____ DATA FOR THIS TASK

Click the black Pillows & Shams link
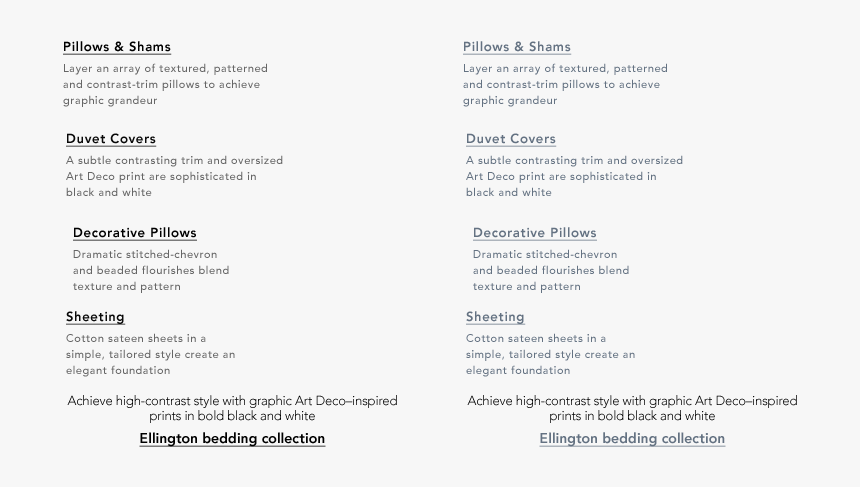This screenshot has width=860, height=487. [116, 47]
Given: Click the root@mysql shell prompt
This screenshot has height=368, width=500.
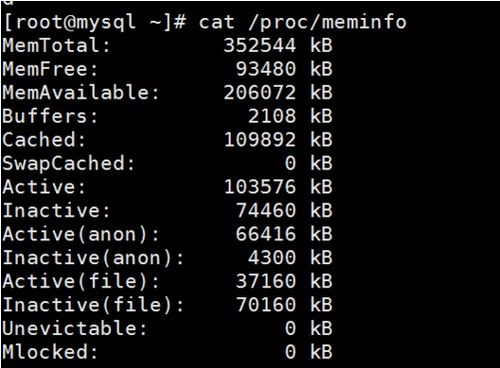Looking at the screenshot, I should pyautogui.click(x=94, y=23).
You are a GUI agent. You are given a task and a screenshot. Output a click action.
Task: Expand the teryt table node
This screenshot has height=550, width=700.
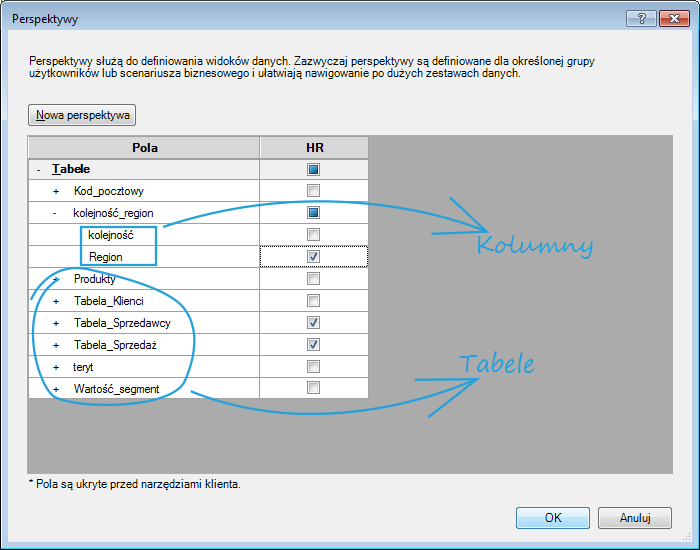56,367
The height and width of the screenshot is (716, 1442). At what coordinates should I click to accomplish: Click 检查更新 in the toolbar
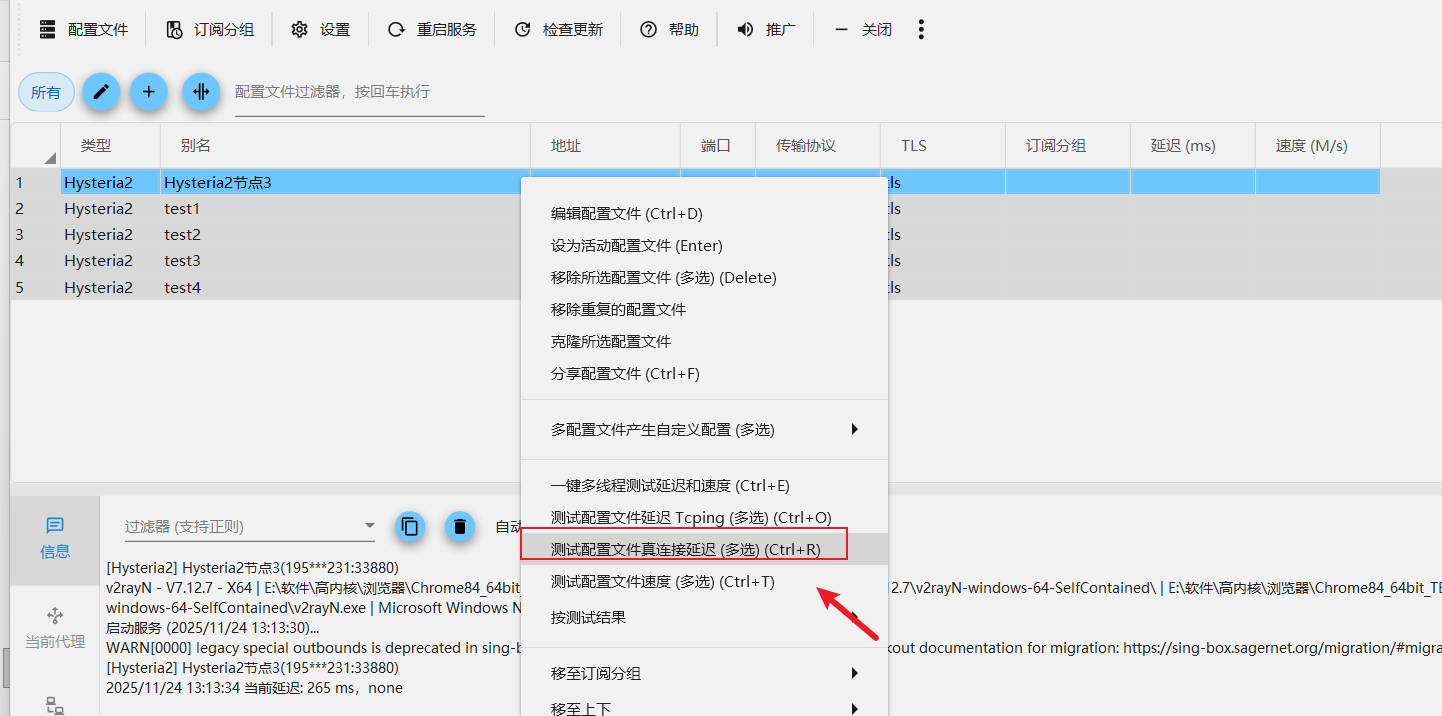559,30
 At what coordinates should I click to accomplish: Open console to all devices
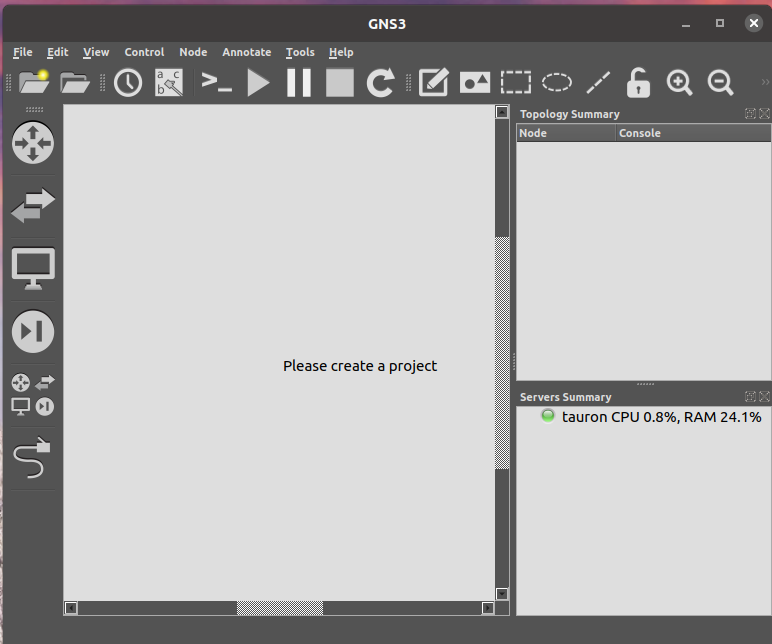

________

EXERCISE -
Please rewrite the listing above with "toolbar" changed to "menu bar" and everything else kept the same. Leave out the pictures.

CORRECT RESULT -
Click the black Pillows & Shams link
This screenshot has width=860, height=487. [116, 47]
Given: Click the root@mysql shell prompt
This screenshot has height=368, width=500.
Looking at the screenshot, I should pyautogui.click(x=94, y=23).
You are a GUI agent. You are given a task and a screenshot. Output a click action.
Task: Expand the teryt table node
This screenshot has height=550, width=700.
56,367
The height and width of the screenshot is (716, 1442). At what coordinates should I click to accomplish: Click 检查更新 in the menu bar
559,30
 At what coordinates should I click to accomplish: Open console to all devices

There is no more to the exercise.